TO DO:
Return only the lines running from the top of the entries to the line with "Click the small", inclusive, exactly as written.

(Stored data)
=== Section Start ===
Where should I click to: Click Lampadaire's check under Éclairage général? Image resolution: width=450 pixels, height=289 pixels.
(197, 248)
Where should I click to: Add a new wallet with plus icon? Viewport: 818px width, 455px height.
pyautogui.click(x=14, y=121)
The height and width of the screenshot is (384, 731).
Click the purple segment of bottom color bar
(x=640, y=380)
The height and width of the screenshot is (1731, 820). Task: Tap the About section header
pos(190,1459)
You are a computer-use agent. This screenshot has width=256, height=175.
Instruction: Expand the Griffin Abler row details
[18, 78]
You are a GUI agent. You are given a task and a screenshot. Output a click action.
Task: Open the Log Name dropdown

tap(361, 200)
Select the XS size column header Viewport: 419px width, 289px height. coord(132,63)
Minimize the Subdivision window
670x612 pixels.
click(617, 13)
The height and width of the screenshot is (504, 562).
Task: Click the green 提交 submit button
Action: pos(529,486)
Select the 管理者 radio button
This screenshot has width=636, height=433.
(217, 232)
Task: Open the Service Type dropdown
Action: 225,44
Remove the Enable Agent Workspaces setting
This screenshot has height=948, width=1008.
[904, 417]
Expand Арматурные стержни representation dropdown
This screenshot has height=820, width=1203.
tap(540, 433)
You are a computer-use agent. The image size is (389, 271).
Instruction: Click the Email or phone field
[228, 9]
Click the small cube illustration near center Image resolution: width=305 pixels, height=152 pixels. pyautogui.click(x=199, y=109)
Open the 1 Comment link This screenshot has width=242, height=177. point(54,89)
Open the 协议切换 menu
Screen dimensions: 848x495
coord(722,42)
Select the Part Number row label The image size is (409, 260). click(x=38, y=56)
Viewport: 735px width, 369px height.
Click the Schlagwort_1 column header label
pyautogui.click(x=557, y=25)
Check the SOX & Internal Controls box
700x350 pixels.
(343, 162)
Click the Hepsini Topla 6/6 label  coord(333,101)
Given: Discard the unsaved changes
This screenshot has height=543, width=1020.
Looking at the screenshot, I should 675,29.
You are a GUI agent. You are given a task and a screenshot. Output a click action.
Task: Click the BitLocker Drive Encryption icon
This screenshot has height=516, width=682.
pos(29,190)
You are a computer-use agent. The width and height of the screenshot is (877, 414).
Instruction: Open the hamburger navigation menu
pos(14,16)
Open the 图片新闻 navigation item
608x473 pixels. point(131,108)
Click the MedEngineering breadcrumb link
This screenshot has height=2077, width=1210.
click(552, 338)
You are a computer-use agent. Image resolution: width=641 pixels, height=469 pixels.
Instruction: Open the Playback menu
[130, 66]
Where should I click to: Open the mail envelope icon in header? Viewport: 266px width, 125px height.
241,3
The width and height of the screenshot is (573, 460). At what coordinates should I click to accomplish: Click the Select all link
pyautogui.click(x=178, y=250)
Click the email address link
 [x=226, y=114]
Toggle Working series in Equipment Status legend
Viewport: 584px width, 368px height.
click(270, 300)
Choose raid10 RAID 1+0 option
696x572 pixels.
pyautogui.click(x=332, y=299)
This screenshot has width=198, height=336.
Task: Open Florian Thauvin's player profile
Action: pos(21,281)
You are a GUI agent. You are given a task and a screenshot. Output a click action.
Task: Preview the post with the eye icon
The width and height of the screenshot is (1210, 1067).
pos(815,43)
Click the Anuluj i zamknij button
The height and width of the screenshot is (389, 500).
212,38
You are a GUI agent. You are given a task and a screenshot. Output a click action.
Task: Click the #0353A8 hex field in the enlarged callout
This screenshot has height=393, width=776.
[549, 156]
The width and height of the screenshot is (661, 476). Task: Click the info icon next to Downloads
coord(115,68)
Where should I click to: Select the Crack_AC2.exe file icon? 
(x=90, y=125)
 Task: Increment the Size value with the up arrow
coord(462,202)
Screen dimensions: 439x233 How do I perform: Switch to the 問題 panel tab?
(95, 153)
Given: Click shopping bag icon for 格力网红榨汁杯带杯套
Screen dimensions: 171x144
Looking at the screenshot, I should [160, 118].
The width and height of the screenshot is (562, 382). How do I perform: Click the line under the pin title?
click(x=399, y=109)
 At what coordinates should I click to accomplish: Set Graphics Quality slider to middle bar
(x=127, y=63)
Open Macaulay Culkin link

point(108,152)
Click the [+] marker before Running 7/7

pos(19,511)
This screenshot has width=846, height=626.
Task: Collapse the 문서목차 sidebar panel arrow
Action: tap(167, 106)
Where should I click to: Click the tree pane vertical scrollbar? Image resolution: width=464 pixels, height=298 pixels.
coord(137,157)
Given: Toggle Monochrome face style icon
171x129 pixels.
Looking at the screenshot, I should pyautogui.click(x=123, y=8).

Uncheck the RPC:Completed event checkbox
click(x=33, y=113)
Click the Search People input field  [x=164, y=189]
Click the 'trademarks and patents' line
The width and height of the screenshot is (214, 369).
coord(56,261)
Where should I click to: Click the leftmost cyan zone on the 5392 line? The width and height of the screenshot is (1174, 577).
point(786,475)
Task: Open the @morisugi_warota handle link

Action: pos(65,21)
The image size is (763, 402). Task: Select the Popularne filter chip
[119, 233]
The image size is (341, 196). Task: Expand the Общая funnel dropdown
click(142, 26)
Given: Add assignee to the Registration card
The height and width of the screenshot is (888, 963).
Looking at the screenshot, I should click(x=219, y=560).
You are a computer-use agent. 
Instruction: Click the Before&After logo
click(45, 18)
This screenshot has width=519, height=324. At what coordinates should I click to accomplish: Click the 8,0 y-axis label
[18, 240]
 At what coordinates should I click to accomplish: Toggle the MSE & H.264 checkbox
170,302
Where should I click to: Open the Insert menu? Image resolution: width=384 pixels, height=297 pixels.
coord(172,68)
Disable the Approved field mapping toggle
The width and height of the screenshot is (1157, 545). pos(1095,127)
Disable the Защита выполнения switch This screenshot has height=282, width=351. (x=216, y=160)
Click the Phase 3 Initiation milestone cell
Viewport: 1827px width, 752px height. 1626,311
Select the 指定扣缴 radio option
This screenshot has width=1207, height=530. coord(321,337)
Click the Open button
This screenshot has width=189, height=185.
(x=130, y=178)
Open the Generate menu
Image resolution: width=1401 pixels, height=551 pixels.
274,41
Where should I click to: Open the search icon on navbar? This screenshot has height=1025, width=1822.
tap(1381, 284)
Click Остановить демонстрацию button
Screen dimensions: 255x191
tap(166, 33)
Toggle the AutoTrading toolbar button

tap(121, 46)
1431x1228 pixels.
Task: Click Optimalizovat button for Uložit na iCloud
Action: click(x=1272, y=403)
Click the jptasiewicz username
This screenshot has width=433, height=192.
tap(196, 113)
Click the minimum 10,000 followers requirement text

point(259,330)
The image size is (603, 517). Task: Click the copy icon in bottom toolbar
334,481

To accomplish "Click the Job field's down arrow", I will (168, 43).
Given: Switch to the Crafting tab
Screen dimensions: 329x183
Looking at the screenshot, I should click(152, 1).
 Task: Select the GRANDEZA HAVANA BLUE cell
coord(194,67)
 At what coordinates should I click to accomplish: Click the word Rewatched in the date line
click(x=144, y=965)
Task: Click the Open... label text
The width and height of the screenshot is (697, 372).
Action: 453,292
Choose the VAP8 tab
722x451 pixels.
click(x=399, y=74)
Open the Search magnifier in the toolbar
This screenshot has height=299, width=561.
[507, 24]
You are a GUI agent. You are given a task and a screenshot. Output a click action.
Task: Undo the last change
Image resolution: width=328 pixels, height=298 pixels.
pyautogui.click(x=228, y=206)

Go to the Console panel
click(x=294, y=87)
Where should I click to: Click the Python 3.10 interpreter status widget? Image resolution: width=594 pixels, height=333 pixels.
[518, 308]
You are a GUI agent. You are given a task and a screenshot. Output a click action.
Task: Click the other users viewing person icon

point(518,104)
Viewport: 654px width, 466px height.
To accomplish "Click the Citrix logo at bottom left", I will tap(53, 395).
=== Section End ===
EXERCISE RESULT:
Where should I click to: Click Lampadaire's check under Éclairage général? Image resolution: width=450 pixels, height=289 pixels.
(197, 248)
Where should I click to: Add a new wallet with plus icon? Viewport: 818px width, 455px height.
pyautogui.click(x=14, y=121)
The height and width of the screenshot is (384, 731).
Click the purple segment of bottom color bar
(x=640, y=380)
The height and width of the screenshot is (1731, 820). Task: Tap the About section header
pos(190,1459)
You are a computer-use agent. This screenshot has width=256, height=175.
Instruction: Expand the Griffin Abler row details
[18, 78]
You are a GUI agent. You are given a task and a screenshot. Output a click action.
Task: Open the Log Name dropdown

tap(361, 200)
Select the XS size column header Viewport: 419px width, 289px height. coord(132,63)
Minimize the Subdivision window
670x612 pixels.
click(617, 13)
The height and width of the screenshot is (504, 562).
Task: Click the green 提交 submit button
Action: pos(529,486)
Select the 管理者 radio button
This screenshot has width=636, height=433.
(217, 232)
Task: Open the Service Type dropdown
Action: 225,44
Remove the Enable Agent Workspaces setting
This screenshot has height=948, width=1008.
[904, 417]
Expand Арматурные стержни representation dropdown
This screenshot has height=820, width=1203.
tap(540, 433)
You are a computer-use agent. The image size is (389, 271).
Instruction: Click the Email or phone field
[228, 9]
Click the small cube illustration near center Image resolution: width=305 pixels, height=152 pixels. pyautogui.click(x=199, y=109)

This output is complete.